Top of Task input

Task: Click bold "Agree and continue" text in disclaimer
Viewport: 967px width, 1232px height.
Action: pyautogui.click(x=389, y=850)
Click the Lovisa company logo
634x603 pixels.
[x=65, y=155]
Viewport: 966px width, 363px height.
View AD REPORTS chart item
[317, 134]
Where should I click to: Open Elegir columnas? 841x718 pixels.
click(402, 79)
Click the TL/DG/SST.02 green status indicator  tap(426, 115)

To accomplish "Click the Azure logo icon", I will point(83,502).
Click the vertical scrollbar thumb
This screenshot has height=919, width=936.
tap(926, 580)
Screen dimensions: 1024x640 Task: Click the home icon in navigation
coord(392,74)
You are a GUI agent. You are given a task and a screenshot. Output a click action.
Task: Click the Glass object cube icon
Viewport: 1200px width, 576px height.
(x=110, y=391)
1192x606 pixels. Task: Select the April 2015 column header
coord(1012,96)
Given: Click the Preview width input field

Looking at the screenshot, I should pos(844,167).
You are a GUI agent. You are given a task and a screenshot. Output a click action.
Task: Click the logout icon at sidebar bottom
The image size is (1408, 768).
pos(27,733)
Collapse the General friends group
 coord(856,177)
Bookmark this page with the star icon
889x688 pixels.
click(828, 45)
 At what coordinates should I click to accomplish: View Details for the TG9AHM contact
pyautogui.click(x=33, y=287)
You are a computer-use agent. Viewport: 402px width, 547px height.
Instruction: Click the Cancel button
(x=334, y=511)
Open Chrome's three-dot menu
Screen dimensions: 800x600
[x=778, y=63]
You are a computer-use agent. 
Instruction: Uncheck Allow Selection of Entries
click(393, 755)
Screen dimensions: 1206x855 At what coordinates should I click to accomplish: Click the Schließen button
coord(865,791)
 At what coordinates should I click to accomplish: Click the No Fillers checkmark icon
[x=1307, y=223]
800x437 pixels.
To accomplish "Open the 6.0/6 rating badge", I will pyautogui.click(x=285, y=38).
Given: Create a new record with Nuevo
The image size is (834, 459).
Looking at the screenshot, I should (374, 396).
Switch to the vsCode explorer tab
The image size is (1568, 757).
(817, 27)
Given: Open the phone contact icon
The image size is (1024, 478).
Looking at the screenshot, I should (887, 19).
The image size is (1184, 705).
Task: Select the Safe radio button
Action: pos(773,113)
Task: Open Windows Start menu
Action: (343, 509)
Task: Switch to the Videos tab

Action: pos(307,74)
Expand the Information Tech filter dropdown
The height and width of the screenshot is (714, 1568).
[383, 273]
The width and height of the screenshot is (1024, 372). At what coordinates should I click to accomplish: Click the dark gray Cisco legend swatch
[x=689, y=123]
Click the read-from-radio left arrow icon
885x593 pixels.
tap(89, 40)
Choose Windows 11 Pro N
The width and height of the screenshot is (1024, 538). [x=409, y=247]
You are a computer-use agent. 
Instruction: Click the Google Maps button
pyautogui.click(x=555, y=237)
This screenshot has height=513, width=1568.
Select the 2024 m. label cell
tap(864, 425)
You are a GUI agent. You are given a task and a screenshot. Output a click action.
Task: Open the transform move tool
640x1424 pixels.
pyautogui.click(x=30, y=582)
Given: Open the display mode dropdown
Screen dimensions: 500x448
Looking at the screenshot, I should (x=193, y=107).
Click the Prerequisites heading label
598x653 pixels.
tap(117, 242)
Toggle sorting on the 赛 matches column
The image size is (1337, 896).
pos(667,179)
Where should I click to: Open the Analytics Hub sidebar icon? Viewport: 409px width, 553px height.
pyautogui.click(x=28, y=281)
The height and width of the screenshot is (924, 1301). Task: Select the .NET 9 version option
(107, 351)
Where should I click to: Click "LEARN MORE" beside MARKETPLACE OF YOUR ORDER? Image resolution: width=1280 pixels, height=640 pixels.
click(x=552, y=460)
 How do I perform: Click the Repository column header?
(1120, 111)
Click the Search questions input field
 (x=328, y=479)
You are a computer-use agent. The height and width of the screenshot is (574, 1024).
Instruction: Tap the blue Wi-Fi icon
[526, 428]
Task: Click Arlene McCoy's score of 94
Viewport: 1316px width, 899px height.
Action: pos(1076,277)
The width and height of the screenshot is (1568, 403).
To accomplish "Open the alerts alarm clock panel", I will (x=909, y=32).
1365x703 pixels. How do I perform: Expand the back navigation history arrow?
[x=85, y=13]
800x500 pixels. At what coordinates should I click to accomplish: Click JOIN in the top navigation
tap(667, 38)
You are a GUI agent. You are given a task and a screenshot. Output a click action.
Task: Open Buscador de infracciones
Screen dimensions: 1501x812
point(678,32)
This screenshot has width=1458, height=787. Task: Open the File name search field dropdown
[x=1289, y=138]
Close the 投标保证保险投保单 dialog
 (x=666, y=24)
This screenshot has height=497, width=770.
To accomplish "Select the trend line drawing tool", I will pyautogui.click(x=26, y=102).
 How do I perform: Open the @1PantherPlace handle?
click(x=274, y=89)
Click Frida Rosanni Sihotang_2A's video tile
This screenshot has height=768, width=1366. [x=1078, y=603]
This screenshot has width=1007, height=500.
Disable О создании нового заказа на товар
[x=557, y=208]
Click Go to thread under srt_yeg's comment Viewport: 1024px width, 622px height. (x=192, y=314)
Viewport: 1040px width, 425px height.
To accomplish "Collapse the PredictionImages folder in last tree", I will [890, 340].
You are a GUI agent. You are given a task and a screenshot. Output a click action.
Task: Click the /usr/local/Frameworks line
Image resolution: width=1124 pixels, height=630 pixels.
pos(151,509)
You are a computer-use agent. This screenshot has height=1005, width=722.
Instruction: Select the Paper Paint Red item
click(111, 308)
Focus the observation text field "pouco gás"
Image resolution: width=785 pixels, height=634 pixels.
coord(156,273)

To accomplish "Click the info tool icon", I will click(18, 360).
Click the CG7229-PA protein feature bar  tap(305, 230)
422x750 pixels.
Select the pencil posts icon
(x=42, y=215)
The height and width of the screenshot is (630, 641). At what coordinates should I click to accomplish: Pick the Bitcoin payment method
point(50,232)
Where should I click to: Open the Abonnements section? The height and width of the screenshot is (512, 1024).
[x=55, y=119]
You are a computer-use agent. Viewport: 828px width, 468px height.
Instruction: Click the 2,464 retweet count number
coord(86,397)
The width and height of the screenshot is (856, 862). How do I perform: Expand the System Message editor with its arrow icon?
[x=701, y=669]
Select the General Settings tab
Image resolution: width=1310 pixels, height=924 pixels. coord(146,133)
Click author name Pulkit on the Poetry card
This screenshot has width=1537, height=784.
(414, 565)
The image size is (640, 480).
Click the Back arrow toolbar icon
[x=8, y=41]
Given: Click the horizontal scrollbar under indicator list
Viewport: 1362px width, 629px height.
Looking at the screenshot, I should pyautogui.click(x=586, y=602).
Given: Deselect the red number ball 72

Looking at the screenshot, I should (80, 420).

Bottom of Task input

# What is required
Copy each line of the data exactly, please.

# Solved exercise
Task: Click bold "Agree and continue" text in disclaimer
Viewport: 967px width, 1232px height.
Action: pyautogui.click(x=389, y=850)
Click the Lovisa company logo
634x603 pixels.
[x=65, y=155]
Viewport: 966px width, 363px height.
View AD REPORTS chart item
[317, 134]
Where should I click to: Open Elegir columnas? 841x718 pixels.
click(402, 79)
Click the TL/DG/SST.02 green status indicator  tap(426, 115)

To accomplish "Click the Azure logo icon", I will point(83,502).
Click the vertical scrollbar thumb
This screenshot has height=919, width=936.
tap(926, 580)
Screen dimensions: 1024x640 Task: Click the home icon in navigation
coord(392,74)
You are a GUI agent. You are given a task and a screenshot. Output a click action.
Task: Click the Glass object cube icon
Viewport: 1200px width, 576px height.
(x=110, y=391)
1192x606 pixels. Task: Select the April 2015 column header
coord(1012,96)
Given: Click the Preview width input field

Looking at the screenshot, I should pos(844,167).
You are a GUI agent. You are given a task and a screenshot. Output a click action.
Task: Click the logout icon at sidebar bottom
The image size is (1408, 768).
pos(27,733)
Collapse the General friends group
 coord(856,177)
Bookmark this page with the star icon
889x688 pixels.
click(828, 45)
 At what coordinates should I click to accomplish: View Details for the TG9AHM contact
pyautogui.click(x=33, y=287)
You are a computer-use agent. Viewport: 402px width, 547px height.
Instruction: Click the Cancel button
(x=334, y=511)
Open Chrome's three-dot menu
Screen dimensions: 800x600
[x=778, y=63]
You are a computer-use agent. 
Instruction: Uncheck Allow Selection of Entries
click(393, 755)
Screen dimensions: 1206x855 At what coordinates should I click to accomplish: Click the Schließen button
coord(865,791)
 At what coordinates should I click to accomplish: Click the No Fillers checkmark icon
[x=1307, y=223]
800x437 pixels.
To accomplish "Open the 6.0/6 rating badge", I will pyautogui.click(x=285, y=38).
Given: Create a new record with Nuevo
The image size is (834, 459).
Looking at the screenshot, I should (374, 396).
Switch to the vsCode explorer tab
The image size is (1568, 757).
(817, 27)
Given: Open the phone contact icon
The image size is (1024, 478).
Looking at the screenshot, I should (887, 19).
The image size is (1184, 705).
Task: Select the Safe radio button
Action: pos(773,113)
Task: Open Windows Start menu
Action: (343, 509)
Task: Switch to the Videos tab

Action: pos(307,74)
Expand the Information Tech filter dropdown
The height and width of the screenshot is (714, 1568).
[383, 273]
The width and height of the screenshot is (1024, 372). At what coordinates should I click to accomplish: Click the dark gray Cisco legend swatch
[x=689, y=123]
Click the read-from-radio left arrow icon
885x593 pixels.
tap(89, 40)
Choose Windows 11 Pro N
The width and height of the screenshot is (1024, 538). [x=409, y=247]
You are a computer-use agent. 
Instruction: Click the Google Maps button
pyautogui.click(x=555, y=237)
This screenshot has height=513, width=1568.
Select the 2024 m. label cell
tap(864, 425)
You are a GUI agent. You are given a task and a screenshot. Output a click action.
Task: Open the transform move tool
640x1424 pixels.
pyautogui.click(x=30, y=582)
Given: Open the display mode dropdown
Screen dimensions: 500x448
Looking at the screenshot, I should (x=193, y=107).
Click the Prerequisites heading label
598x653 pixels.
tap(117, 242)
Toggle sorting on the 赛 matches column
The image size is (1337, 896).
pos(667,179)
Where should I click to: Open the Analytics Hub sidebar icon? Viewport: 409px width, 553px height.
pyautogui.click(x=28, y=281)
The height and width of the screenshot is (924, 1301). Task: Select the .NET 9 version option
(107, 351)
Where should I click to: Click "LEARN MORE" beside MARKETPLACE OF YOUR ORDER? Image resolution: width=1280 pixels, height=640 pixels.
click(x=552, y=460)
 How do I perform: Click the Repository column header?
(1120, 111)
Click the Search questions input field
 (x=328, y=479)
You are a computer-use agent. The height and width of the screenshot is (574, 1024).
Instruction: Tap the blue Wi-Fi icon
[526, 428]
Task: Click Arlene McCoy's score of 94
Viewport: 1316px width, 899px height.
Action: pos(1076,277)
The width and height of the screenshot is (1568, 403).
To accomplish "Open the alerts alarm clock panel", I will (x=909, y=32).
1365x703 pixels. How do I perform: Expand the back navigation history arrow?
[x=85, y=13]
800x500 pixels. At what coordinates should I click to accomplish: Click JOIN in the top navigation
tap(667, 38)
You are a GUI agent. You are given a task and a screenshot. Output a click action.
Task: Open Buscador de infracciones
Screen dimensions: 1501x812
point(678,32)
This screenshot has width=1458, height=787. Task: Open the File name search field dropdown
[x=1289, y=138]
Close the 投标保证保险投保单 dialog
 (x=666, y=24)
This screenshot has height=497, width=770.
To accomplish "Select the trend line drawing tool", I will pyautogui.click(x=26, y=102).
 How do I perform: Open the @1PantherPlace handle?
click(x=274, y=89)
Click Frida Rosanni Sihotang_2A's video tile
This screenshot has height=768, width=1366. [x=1078, y=603]
This screenshot has width=1007, height=500.
Disable О создании нового заказа на товар
[x=557, y=208]
Click Go to thread under srt_yeg's comment Viewport: 1024px width, 622px height. (x=192, y=314)
Viewport: 1040px width, 425px height.
To accomplish "Collapse the PredictionImages folder in last tree", I will [890, 340].
You are a GUI agent. You are given a task and a screenshot. Output a click action.
Task: Click the /usr/local/Frameworks line
Image resolution: width=1124 pixels, height=630 pixels.
pos(151,509)
You are a computer-use agent. This screenshot has height=1005, width=722.
Instruction: Select the Paper Paint Red item
click(111, 308)
Focus the observation text field "pouco gás"
Image resolution: width=785 pixels, height=634 pixels.
coord(156,273)

To accomplish "Click the info tool icon", I will click(18, 360).
Click the CG7229-PA protein feature bar  tap(305, 230)
422x750 pixels.
Select the pencil posts icon
(x=42, y=215)
The height and width of the screenshot is (630, 641). At what coordinates should I click to accomplish: Pick the Bitcoin payment method
point(50,232)
Where should I click to: Open the Abonnements section? The height and width of the screenshot is (512, 1024).
[x=55, y=119]
You are a computer-use agent. Viewport: 828px width, 468px height.
Instruction: Click the 2,464 retweet count number
coord(86,397)
The width and height of the screenshot is (856, 862). How do I perform: Expand the System Message editor with its arrow icon?
[x=701, y=669]
Select the General Settings tab
Image resolution: width=1310 pixels, height=924 pixels. coord(146,133)
Click author name Pulkit on the Poetry card
This screenshot has width=1537, height=784.
(414, 565)
The image size is (640, 480).
Click the Back arrow toolbar icon
[x=8, y=41]
Given: Click the horizontal scrollbar under indicator list
Viewport: 1362px width, 629px height.
Looking at the screenshot, I should pyautogui.click(x=586, y=602).
Given: Deselect the red number ball 72

Looking at the screenshot, I should (80, 420).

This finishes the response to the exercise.